El dueño del puesto sonrió mientras le preparaba el pedido añadiendo a la consabida salchicha mostaza, salsa de queso para nachos, jalapeños encurtidos y salsa picante. La asiática se quedó de piedra al ver la mezcla y por ello cuando Walter se le puso en sus manos el perrito, tardó en atreverse a dar el primer bocado.

―Nunca ha probado una delicia semejante― le azuzó el estadounidense.

«Seguro que no», musitó Mei mientras se hacía con el valor necesario para hincarle el diente. Para su sorpresa el revoltijo de sabores y texturas le resultó una delicia y cerrando los ojos degustó lentamente esa novedad culinaria mientras su acompañante hacía desaparecer su perrito con dos mordiscos.

 ―¿Quiere otro?― en plan educado, Walter preguntó antes de pedir uno para él.
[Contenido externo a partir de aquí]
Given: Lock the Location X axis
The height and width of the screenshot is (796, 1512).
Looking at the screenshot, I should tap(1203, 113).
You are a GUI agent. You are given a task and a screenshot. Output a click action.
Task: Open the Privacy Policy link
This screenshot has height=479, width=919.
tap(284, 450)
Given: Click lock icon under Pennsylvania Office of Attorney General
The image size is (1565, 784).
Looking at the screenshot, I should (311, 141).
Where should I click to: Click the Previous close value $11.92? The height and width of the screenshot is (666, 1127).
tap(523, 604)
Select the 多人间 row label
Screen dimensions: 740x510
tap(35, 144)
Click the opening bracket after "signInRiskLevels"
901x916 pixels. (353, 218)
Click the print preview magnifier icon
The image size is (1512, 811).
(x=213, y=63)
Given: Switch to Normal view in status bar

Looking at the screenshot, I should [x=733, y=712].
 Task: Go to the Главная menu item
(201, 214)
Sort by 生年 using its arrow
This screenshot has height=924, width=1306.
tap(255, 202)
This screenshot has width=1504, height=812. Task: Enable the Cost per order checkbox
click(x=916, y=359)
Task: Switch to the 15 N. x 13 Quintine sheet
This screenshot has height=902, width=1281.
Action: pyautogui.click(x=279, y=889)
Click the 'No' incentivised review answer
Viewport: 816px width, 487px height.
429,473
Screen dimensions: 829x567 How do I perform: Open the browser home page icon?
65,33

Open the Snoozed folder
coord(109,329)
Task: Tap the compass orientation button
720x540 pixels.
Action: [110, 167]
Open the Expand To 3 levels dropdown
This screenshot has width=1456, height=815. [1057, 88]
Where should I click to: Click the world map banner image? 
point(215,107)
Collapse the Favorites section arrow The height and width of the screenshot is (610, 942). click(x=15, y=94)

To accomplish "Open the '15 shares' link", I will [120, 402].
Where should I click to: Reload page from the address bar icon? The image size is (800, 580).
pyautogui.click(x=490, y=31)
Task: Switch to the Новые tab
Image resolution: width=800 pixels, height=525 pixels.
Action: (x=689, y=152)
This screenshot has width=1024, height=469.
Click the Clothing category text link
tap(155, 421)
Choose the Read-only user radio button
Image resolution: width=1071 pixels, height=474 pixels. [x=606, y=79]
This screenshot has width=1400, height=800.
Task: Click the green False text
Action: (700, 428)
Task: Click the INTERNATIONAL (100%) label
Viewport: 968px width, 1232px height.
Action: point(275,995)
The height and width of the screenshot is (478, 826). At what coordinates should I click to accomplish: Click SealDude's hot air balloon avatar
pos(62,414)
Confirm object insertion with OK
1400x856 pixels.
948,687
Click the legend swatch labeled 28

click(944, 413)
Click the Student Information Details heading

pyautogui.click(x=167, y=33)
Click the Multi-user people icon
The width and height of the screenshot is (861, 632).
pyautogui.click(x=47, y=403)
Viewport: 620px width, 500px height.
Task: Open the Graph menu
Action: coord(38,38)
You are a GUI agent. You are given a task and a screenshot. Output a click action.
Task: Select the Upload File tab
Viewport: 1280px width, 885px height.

―No, gracias― replicó la oriental absorta todavía en la experiencia sensorial que para ella era esa primicia.

Desde niña la comida había sido uno de los pocos placeres que su padre le permitía y por eso cuando disfrutaba de un plato lo hacía a conciencia. Se podía decir que era tanto su disfrute que bien uno lo podría confundir con una excitación física.

¡Eso fue exactamente lo que le pasó al gigantón!

Al volver con el segundo perrito, reparó en que a la chinita se le marcaban claramente los pezones bajo la blusa. En un principio creyó que era por el frio,  pero al momento comprendió que por ridículo que sonara, esos dos pequeños y traicioneros montículos eran producto del gozo que esa mujer sentía al probar una comida de su gusto.

«A ésta no la invito a comer a casa de mamá, con lo bien que cocina, sería capaz de correrse en la mesa», despelotado de risa,   sentenció sin perder ojo del espectáculo que Mei involuntariamente le estaba brindando: «Pero no me importaría dar un buen lametazo a esos meloncitos».

  Ajena al escrutinio al que estaba siendo sometida, la joven no tenía prisa en comer y se tomó su tiempo en masticar cada uno de los bocados antes de deglutir. Alargando con ello,  el exhaustivo examen que Walter estaba haciendo a su anatomía.

«Definitivamente, debo tener cuidado. Esta zorrita tiene algo que me vuelve loco»,  meditó preocupado al advertir que era incapaz de dejar de pensar si ese culito en forma de corazón le cabría en una mano o bien tendría que usar las dos si algún día le daba una cariñosa zurra.